Complete the following:
1) Write out the stretch of the electricity website reviews from "MIT: The wonders" through "completed the demos.", word for word.
2) In the electricity website reviews, explain why the Physics 1501 course site is called a great resource for students who forgot their textbook.

Passage:
%%
PHYSICS4KIDS: Electricity
http://www.physics4kids.com/files/elec_intro.html
Grade level: 5-8
This website has an excellent set of pages for electricity. It includes diagrams (which really convey complex phenomena) in an age-appropriate manner. Even without having chemistry, it explains the different between conductors and insulators. It even shows the relationship between force and distance graphically, showing an exponential (which they may not realize) without using in equations!

MIT: The wonders of electricity
http://video.mit.edu/watch/the-wonders-of-electricity-and-magnetism-9964/
Grade level: 9-12
This website's main focus is a video demonstration lecture at a museum. The video is appropriate for all ages but the text on the page is more at a high school level. The text on the page explains some of the demonstration outcomes without explanation (which is in the video.) A good activity I could do with this resource is having students read the text, and speculate on how the demonstrations might be preformed and why, and then watch the accompanying video. Then, students could compare their speculations to how the preforming completed the demos.

Physics 1501: Electricity and Magnetism
http://theory.uwinnipeg.ca/mod_tech/node83.html
Grade level: 10-12
This is a course website that has been done very well. It includes notes for each topic that read like a condensed textbook. (I know that sounds so awesome, haha) but it really is. This is a great resource for students who forgot their textbook one day, or would just like a supplementary text. The thing I like about how this website portrays this unit is that it teaches Electricity and Magnetism separately, and then shows how deep their connection really is. Also includes really good diagrams. Does not include very much Electrostatics, unfortunately.
%%
Data section:
%%
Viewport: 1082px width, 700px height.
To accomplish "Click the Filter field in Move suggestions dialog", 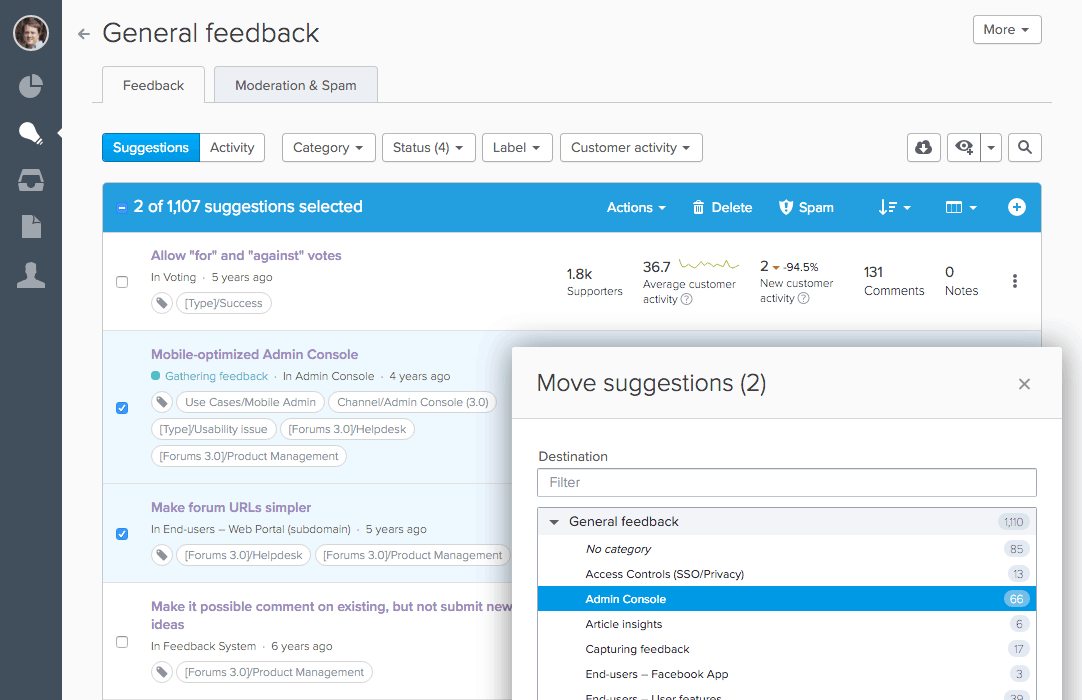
%%
Answers to the exercises:
1)
MIT: The wonders of electricity
http://video.mit.edu/watch/the-wonders-of-electricity-and-magnetism-9964/
Grade level: 9-12
This website's main focus is a video demonstration lecture at a museum. The video is appropriate for all ages but the text on the page is more at a high school level. The text on the page explains some of the demonstration outcomes without explanation (which is in the video.) A good activity I could do with this resource is having students read the text, and speculate on how the demonstrations might be preformed and why, and then watch the accompanying video. Then, students could compare their speculations to how the preforming completed the demos.

2) The site has notes for each topic that read like a condensed textbook. That lets students use it in place of a forgotten textbook or as a supplementary text.